9. Au demeurant si, dans ses écritures en défense, le département soutient qu'il existe un indu de RSA " INK2 " au titre de la période de juin 2021 à juin 2022 d'un montant total de 2 750,97 euros, notifié pour un montant de " 2 700,97 euros ", ces indications sont contradictoires avec celles figurant dans la " fiche de liaison CAF " du 8 avril 2024 -laquelle récapitule des sommes d'origine indéterminée ou des libéralités reçues par M. B entre décembre 2020 et février 2024- et avec celles reportées dans le tableau, joint à la décision du 26 août 2024, qui recense des sommes perçues entre mars 2021 et février 2024 dès lors que la période au titre de laquelle les indus de RSA ont été constatés ne correspond que très partiellement à la période détaillant les sommes reçues.

10. M. B est dès lors fondé à soutenir que la décision attaquée est entachée d'une insuffisance de motivation.

11. Il résulte de ce qui précède que, sans qu'il soit besoin de se prononcer sur les autres moyens de la requête, M. B est fondé à demander l'annulation de la décision du 26 août 2024 attaquée.

Sur les conclusions aux fins d'injonction et de décharge :

12. Compte tenu du seul motif d'annulation, mentionné au point 10, qui a été retenu pour ce qui concerne la décision prise le 26 août 2024, le présent jugement n'implique pas nécessairement que le département de Saône-et-Loire prononce " la décharge " de l'indu de RSA ou " la restitution " de l'ensemble des sommes recouvrées à ce titre mais seulement que le président du conseil départemental de Saône-et-Loire, s'il s'y croit fondé, prenne une nouvelle décision sur le recours administratif exercé par M. B contre le paiement indu de RSA après avoir purgé le vice de forme identifié au point 10. Les conclusions aux fins d'injonction et de décharge présentées par le requérant doivent par suite être rejetées.

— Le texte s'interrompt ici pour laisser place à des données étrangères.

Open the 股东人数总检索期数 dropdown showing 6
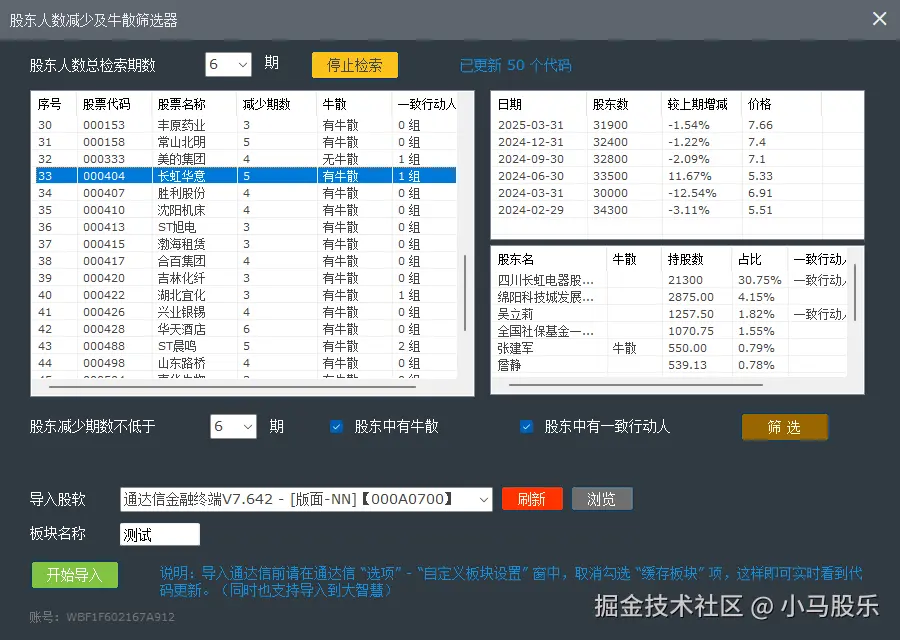tap(229, 63)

Sur les frais liés au litige :

13. Les dispositions de l'article L. 761-1 du code justice administrative font obstacle à que soit mise à la charge du département de Saône-et-Loire la somme que demande M. B au titre de frais exposés et non compris dans les dépens dès lors que celui-ci, qui a obtenu le bénéfice de l'aide juridictionnelle totale, n'a engagé aucun frais de cette nature.

DECIDE :

Article 1er : : La décision du 26 août 2024 par laquelle le président du conseil départemental de Saône-et-Loire a rejeté le recours administratif exercé par M. B contre la décision de récupération d'un paiement indu de RSA est annulée.

Article 2 : Les conclusions de M. B sont rejetées pour le surplus.

Article 3 : Le présent jugement sera notifié à M. A B et au département de Saône-et-Loire.

Une copie de ce jugement sera transmise, pour information, à la caisse d'allocations familiales de Saône-et-Loire.

Rendu public par mise à disposition au greffe le 25 juin 2025.

Le magistrat désigné,

L. BoissyLa greffière,

A. Roussilhe

La République mande et ordonne au préfet de Saône-et-Loire, en ce qui le concerne, ou à tous commissaires de justice à ce requis, en ce qui concerne les voies de droit commun contre les parties privées, de pourvoir à l'exécution du présent jugement.